Description of the task> Turn the lines of the records below into a numbered list, skipping any blank lines and omitting the pictures.
____________
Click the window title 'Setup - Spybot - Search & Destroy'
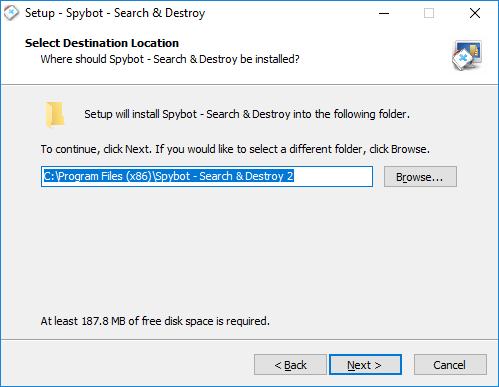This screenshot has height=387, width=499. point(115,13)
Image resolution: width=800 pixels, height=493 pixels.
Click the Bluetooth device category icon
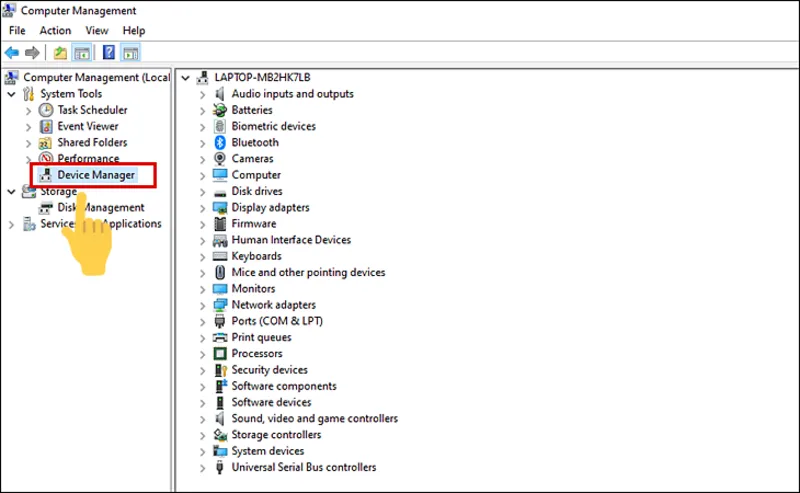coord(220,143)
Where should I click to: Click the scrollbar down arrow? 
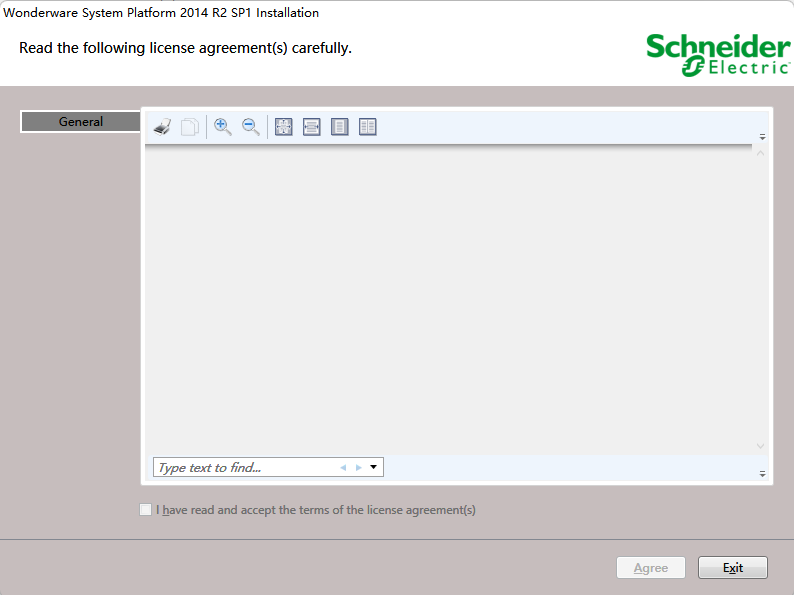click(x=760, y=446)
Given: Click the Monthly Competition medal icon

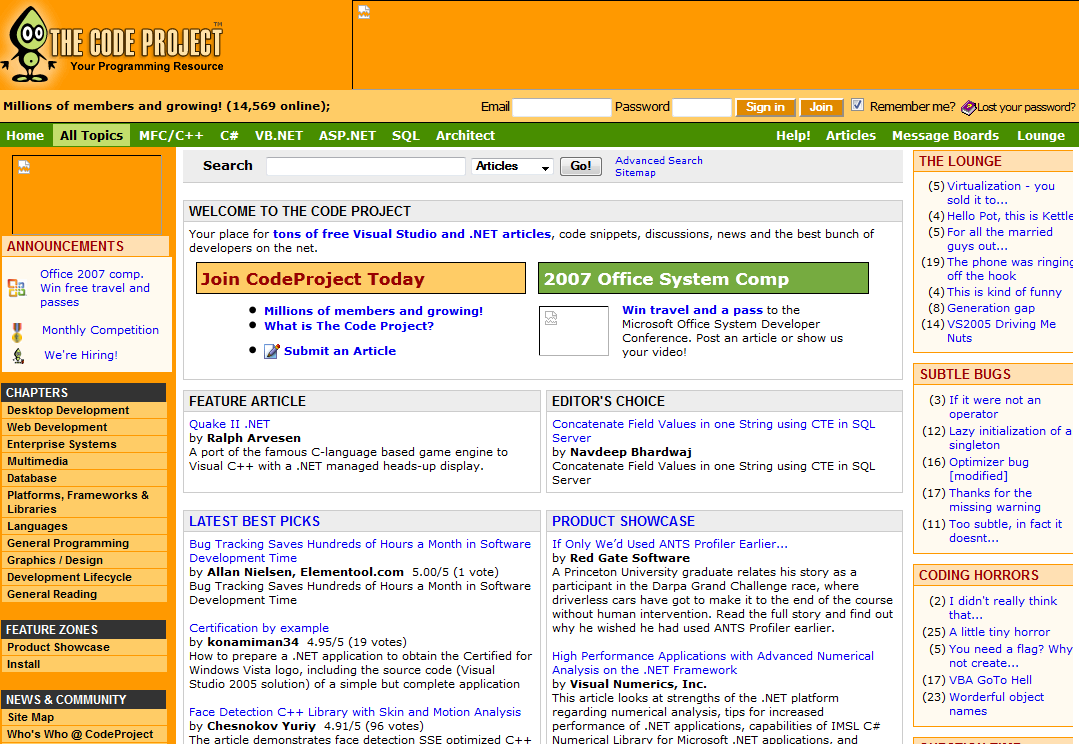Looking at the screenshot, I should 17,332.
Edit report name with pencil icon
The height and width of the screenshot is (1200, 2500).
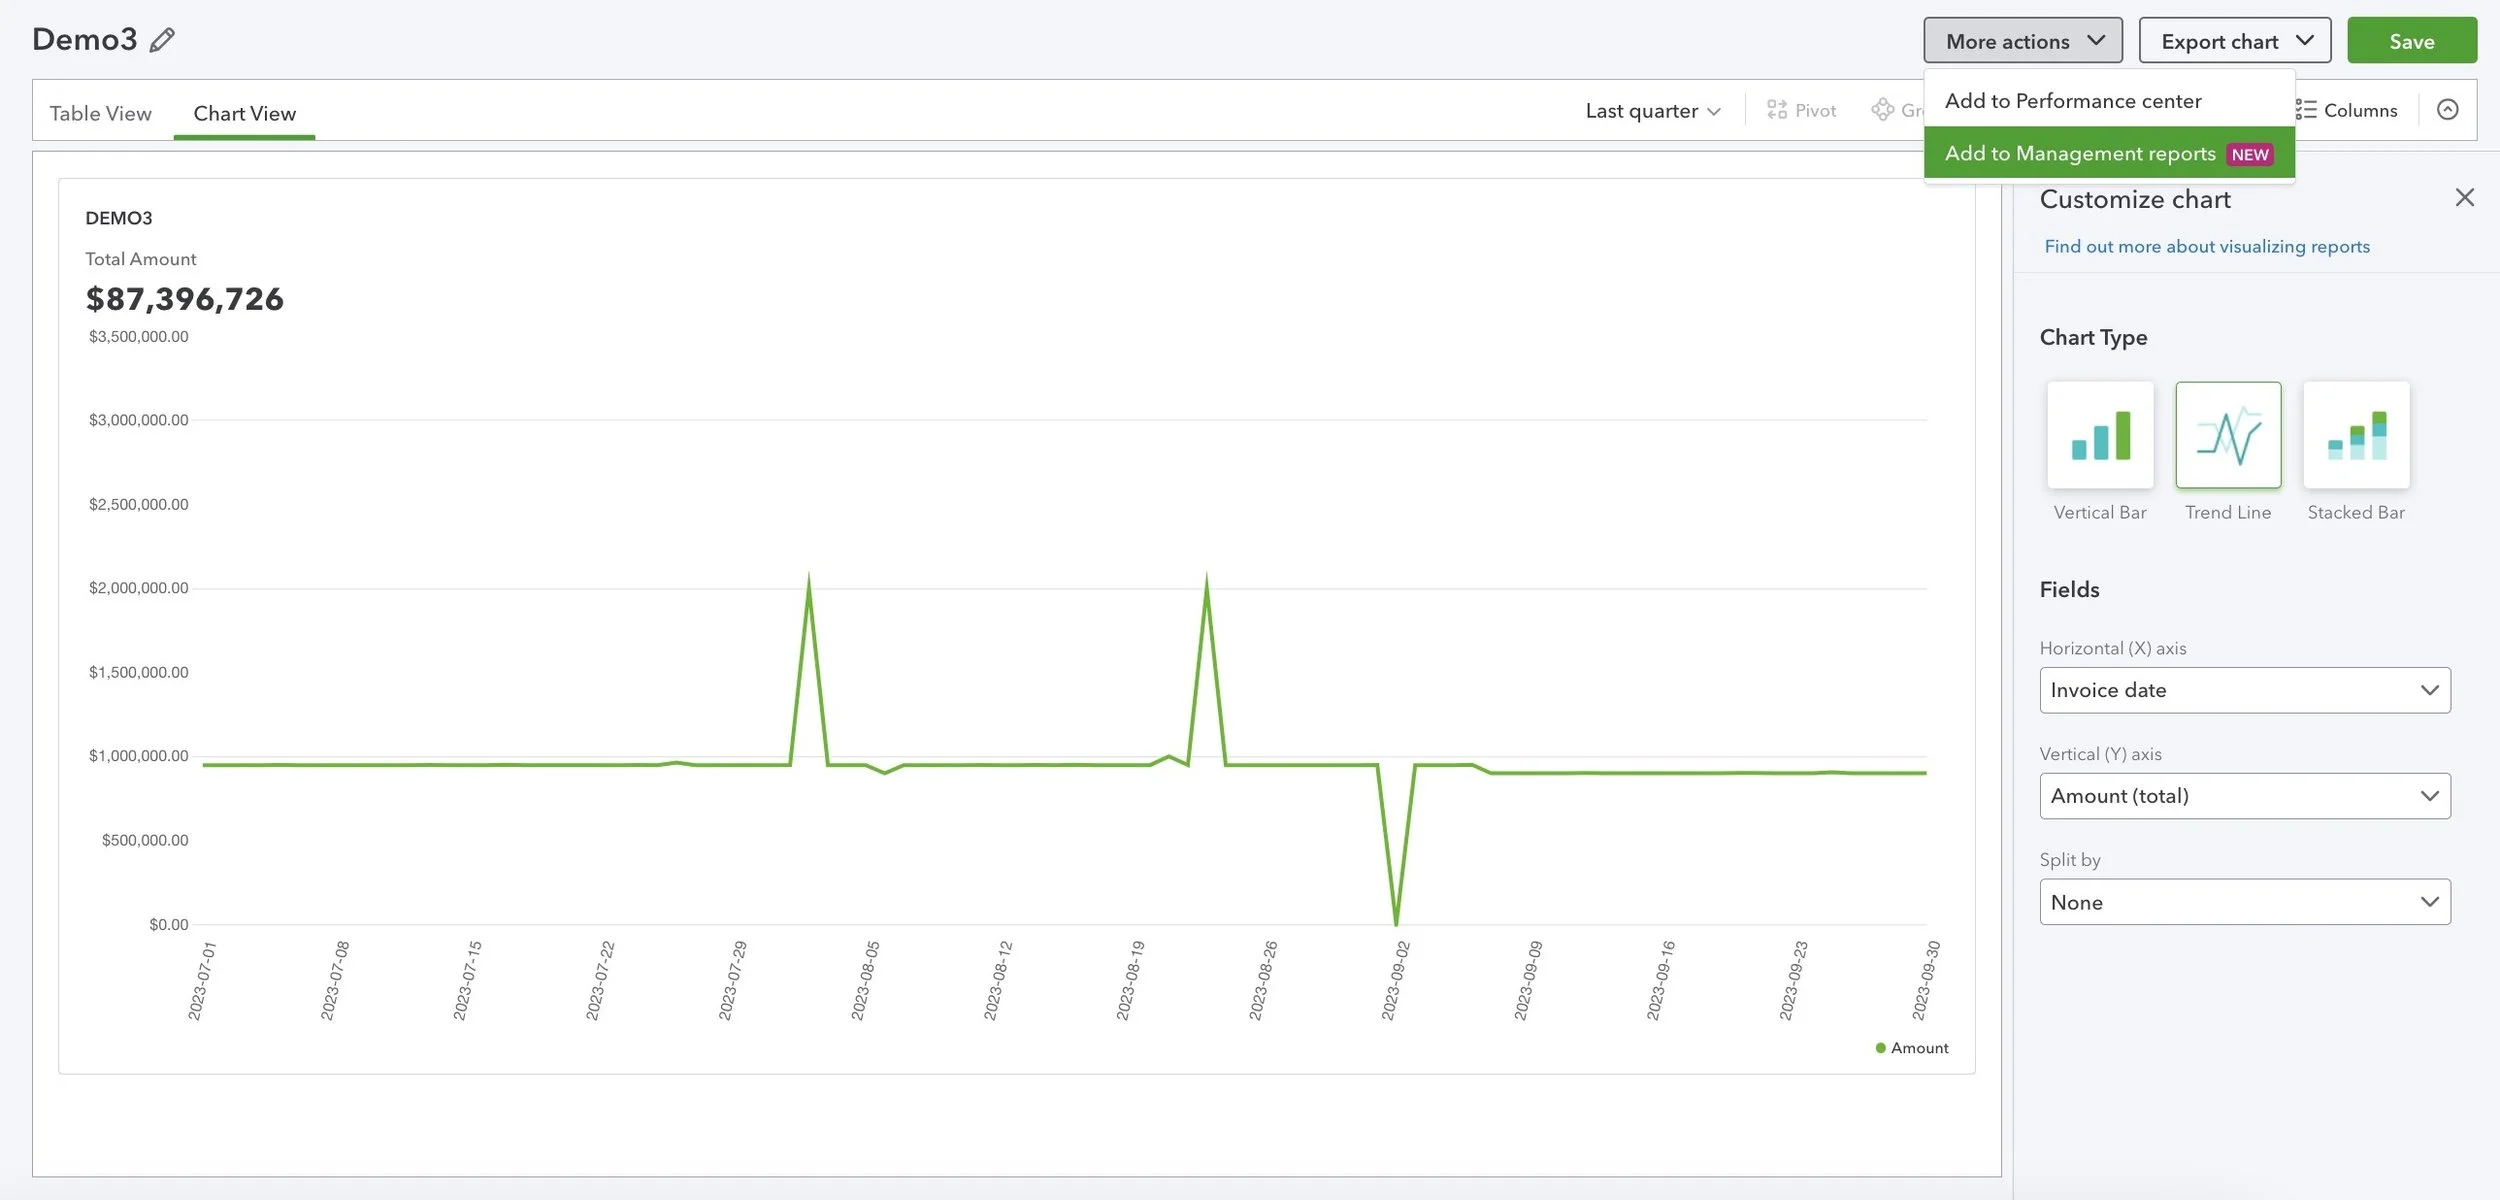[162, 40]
____________
Solution to this problem>
1. Click the window title 'Setup - Spybot - Search & Destroy'
2. This screenshot has height=387, width=499. point(115,13)
3. Image resolution: width=800 pixels, height=493 pixels.
4. Click the Bluetooth device category icon
5. coord(220,143)
6. Where should I click to: Click the scrollbar down arrow? 
7. click(x=760, y=446)
8. Given: Click the Monthly Competition medal icon
9. Looking at the screenshot, I should 17,332.
10. Edit report name with pencil icon
11. The height and width of the screenshot is (1200, 2500).
12. [162, 40]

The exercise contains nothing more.